Bodyform hit it out of the park with a storming blood-stained advert last year, shunning the standard rollerblader dressed in all-white in favour of strong women showing exactly how “no blood should hold us back”.
But while it made waves, the brand’s Red.fit ad stopped short of depicting period blood itself – unlike the latest offering, which is attempting to normalise menstruation as, y’know, a hell of a lot of people on the planet experience it.
As part of its #bloodnormal campaign, Bodyform depicts period blood in a few ways in the short film, showing red liquid dripped onto a sanitary towel, a woman dressed as a stained pad and blood dripping down someone’s leg in the shower.
The YouTube caption states, “Contrary to popular belief, women don’t bleed blue liquid, they bleed blood.”
Additionally, to combat the idea that having a period is something to hide – scurrying to the bathroom with tampons up your sleeve and never, ever mentioning it in earshot of the opposite sex – a young man is shown purchasing pads from a shop. Not hidden in a basket full of unnecessary groceries, or furtively flung onto the till, just picked up from the shelf and bought. Fancy that.

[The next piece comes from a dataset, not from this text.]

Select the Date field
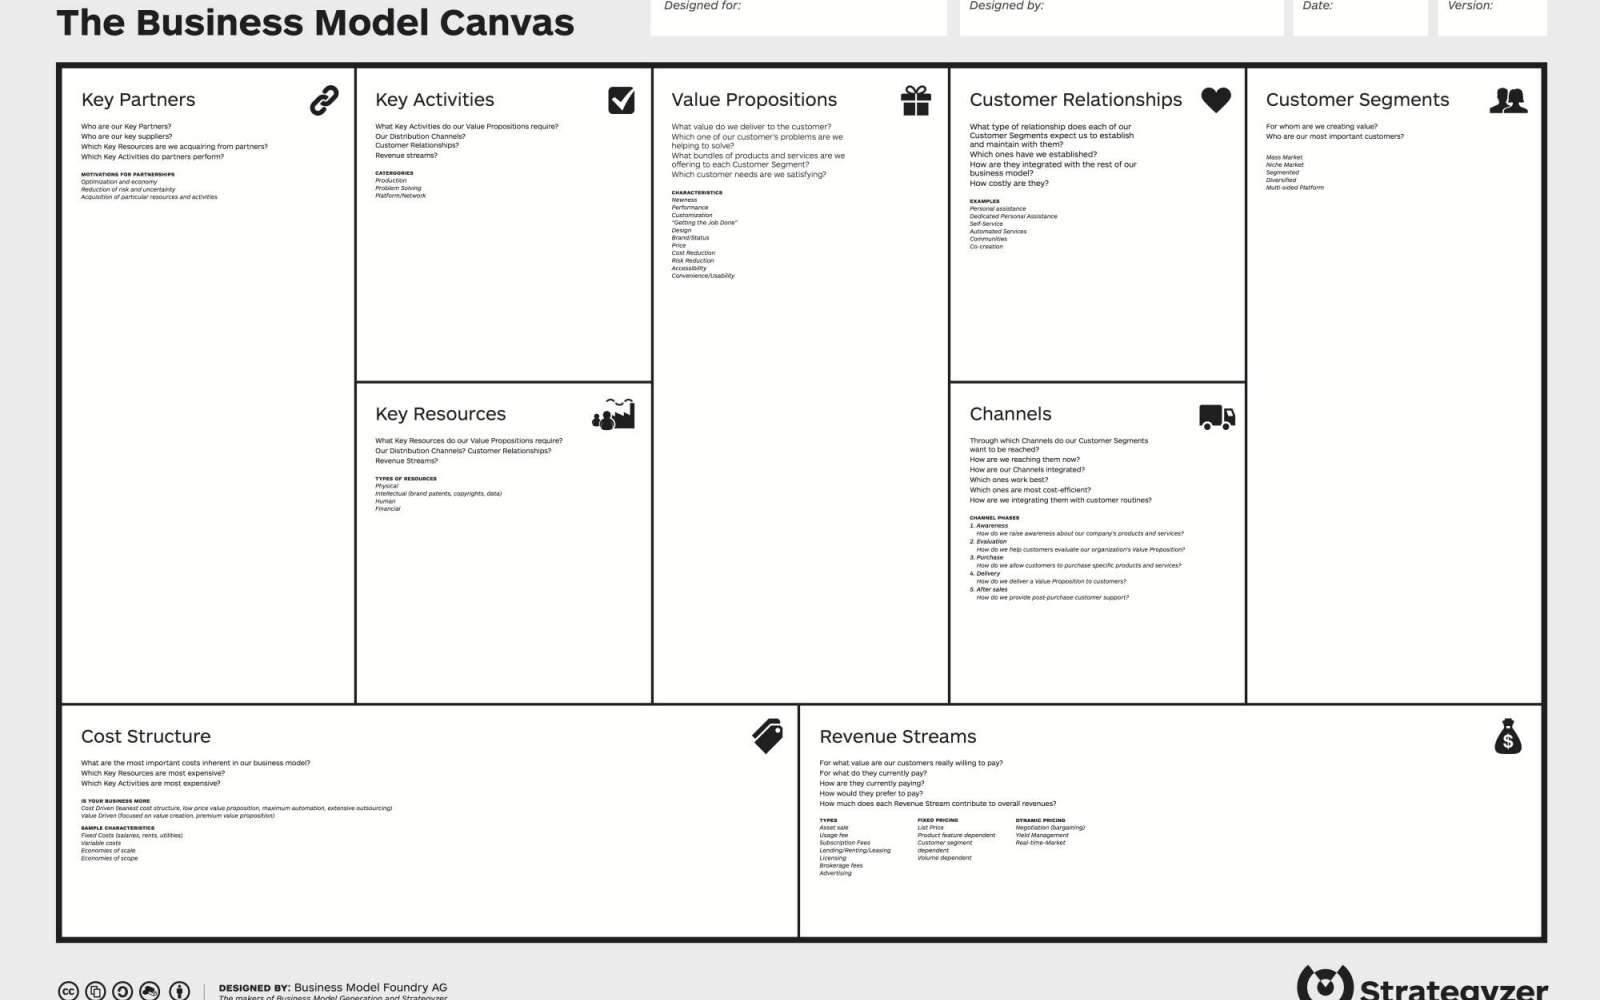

While some may think there’s no need to show red blood, citing adverts that don’t show the realistic contents of a nappy, for instance, the usage is intended to combat the “period taboo”, something that genuinely affects many.
The video is released alongside recent research from Bodyform exploring the unnecessary shame around menstruation, in which one in five women questioned said their confidence was damaged because periods weren’t discussed with them openly, and 87% of young girls said they had gone to “great lengths” to hide the fact they were on their period, with many stating it wasn’t something they felt comfortable mentioning to their parents.
Traci Baxter, marketing manager at Bodyform, said: “We know that the period taboo is damaging. It means people are more likely to struggle with the effects of period poverty, whilst others struggle with their mental health and wellbeing.
“As a leader in feminine hygiene, we want to change this by challenging the taboo and ultimately removing the stigma, making it even easier for anyone to talk about periods, now and in the future.”
To that end, the brand is running free educational classes for schools, which will tackle mental health and self-esteem issues as well as the silence around the realities of periods.
The advert won’t be shown on TV, aiming instead to prompt discussion online.
In March this year, it was revealed that the government was looking into providing free tampons for school-age girls skipping classes due to not being able to afford sanitary products, while in July, Scotland became the first country to hand out free products to low-income women.